Capernaum is Nadine Labaki’s heartbreaking howl of rage and compassion on behalf of innocence compromised in a hell on earth.
This Boy's Lifeby Alexa Dalby
CAUTION: Here be spoilers
Capernaum is heartbreaking. It’s set in a city in unremitting chaos, modern Beirut. And the story could not exist without the amazing child at the centre. Zain al Rafeea is Zain, a 12-year-old boy who is taking his parents to court for bringing him into the world and failing to care for him.
In flashback, we see the events that led to this. His mother (Kawthar al Haddad) and (Fadi Kamel Youssef) and their many children live in feckless squalor in a crumbling building. They eke out a bare, idle existence by petty crime. Zain is closest to his sister Sahar (Haita ‘Cedra’ Izzam). He tries to save her – a young girl is a valuable commodity – from being ‘sold’ by his parents to the local shopkeeper.
When Zain runs away in anger, a kindly illegal Ethiopian immigrant (Yordanos Shiferaw) shelters him in her shantytown shack. In return he minds her baby son ((Boluwatife Treasure Bankole). Left alone, he resorts to ingeniously mature schemes to keep the corrugated iron roof over their heads.
Capernaum is shot with extreme empathy. Nadine Labaki gets wonderful performances from her non-professional actors, whose real lives overlap with those of the characters they play, as she delves into the lives of embattled people trying to survive in impossible circumstances.
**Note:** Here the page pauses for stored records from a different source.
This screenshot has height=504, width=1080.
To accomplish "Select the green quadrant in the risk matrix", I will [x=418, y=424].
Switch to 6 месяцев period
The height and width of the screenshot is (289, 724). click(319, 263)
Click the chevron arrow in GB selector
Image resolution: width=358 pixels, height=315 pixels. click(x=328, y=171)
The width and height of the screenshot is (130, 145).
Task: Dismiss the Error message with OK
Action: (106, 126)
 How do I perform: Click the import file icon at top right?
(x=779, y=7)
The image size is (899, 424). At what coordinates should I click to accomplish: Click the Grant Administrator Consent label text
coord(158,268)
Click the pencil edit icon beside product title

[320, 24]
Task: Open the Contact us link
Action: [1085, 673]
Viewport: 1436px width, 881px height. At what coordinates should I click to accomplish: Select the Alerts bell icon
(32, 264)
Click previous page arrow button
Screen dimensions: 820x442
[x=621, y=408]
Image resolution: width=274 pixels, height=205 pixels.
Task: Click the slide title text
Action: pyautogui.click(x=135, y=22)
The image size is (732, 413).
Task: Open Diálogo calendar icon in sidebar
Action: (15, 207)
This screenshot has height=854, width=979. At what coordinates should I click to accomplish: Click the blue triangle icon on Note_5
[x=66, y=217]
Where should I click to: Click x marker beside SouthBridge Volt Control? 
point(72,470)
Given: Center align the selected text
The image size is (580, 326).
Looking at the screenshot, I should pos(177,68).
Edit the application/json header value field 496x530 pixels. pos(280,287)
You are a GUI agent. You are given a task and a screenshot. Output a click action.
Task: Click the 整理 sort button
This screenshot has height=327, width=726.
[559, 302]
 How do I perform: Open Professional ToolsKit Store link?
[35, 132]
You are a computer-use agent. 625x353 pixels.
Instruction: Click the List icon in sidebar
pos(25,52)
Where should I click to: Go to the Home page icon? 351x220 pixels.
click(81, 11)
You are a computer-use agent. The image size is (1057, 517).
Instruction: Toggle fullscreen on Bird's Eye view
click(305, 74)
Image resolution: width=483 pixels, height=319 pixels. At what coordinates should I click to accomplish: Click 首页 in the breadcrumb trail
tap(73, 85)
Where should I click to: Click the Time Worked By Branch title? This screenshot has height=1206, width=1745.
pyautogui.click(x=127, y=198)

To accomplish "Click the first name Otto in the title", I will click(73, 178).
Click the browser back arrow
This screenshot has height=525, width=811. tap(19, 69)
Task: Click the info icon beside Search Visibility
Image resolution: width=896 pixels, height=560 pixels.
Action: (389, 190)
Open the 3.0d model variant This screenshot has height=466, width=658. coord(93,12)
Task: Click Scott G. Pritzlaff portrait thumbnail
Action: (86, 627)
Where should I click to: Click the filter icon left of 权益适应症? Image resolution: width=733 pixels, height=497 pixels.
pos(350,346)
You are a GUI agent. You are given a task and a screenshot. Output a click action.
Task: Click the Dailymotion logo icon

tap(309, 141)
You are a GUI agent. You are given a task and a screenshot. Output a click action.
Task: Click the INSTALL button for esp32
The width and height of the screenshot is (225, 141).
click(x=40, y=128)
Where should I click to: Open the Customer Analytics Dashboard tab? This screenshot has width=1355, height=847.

The teeming old Lebanese city isn’t functioning. It can’t support its own vulnerable inhabitants, let alone the recent influx of Syrian refugees. Its exploited underclass of illegal immigrants are arbitrarily vulnerable and market traders have a thriving business in people trafficking out of there.
Capernaum is distressing but it also has redeeming warmth and humour. It’s woven together by Zain’s extraordinary performance, inhabiting a role not far removed from his own life. Though very young, he’s forced by life into the adult role of a precocious wheeler dealer, but basically he’s trying to do good in a world gone bad. The film is gruelling but a must-see.
Capernaum screened at the Cannes Film Festival and is released on 1 February 2019 in the UK.